• [Short task]: Output the text lines of the items below as a numbered list, omitting blank lines and leaving out the pictures.

• [Input rows]:
--------------------------------

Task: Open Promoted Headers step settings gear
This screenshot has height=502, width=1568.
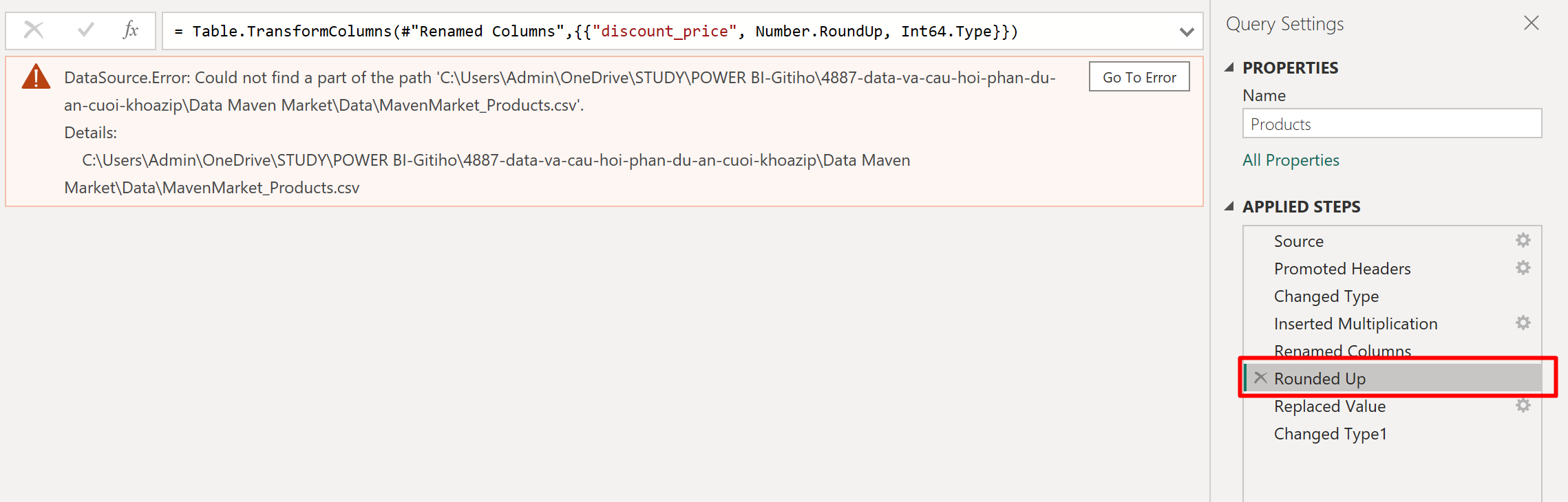Action: 1523,268
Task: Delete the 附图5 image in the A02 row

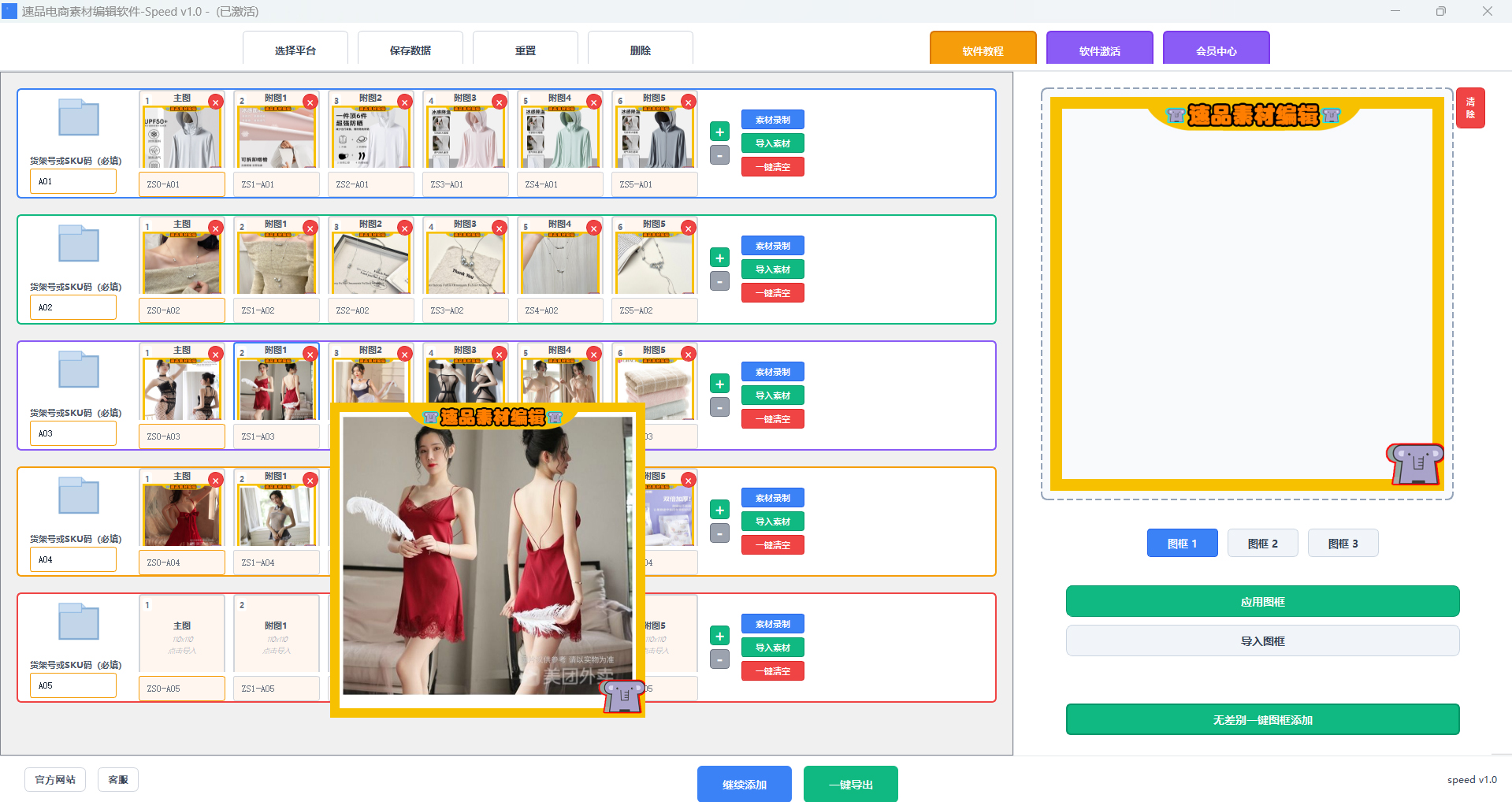Action: [x=688, y=228]
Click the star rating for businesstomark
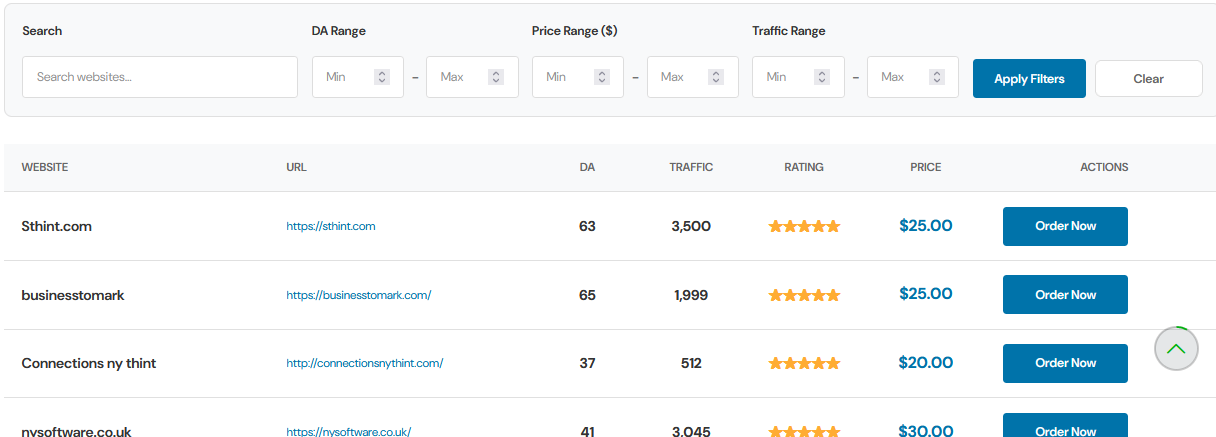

--------------------------------

• [Answer to this problem]:
1. Task: Open Promoted Headers step settings gear
2. This screenshot has height=502, width=1568.
3. Action: 1523,268
4. Task: Delete the 附图5 image in the A02 row
5. Action: [x=688, y=228]
6. Click the star rating for businesstomark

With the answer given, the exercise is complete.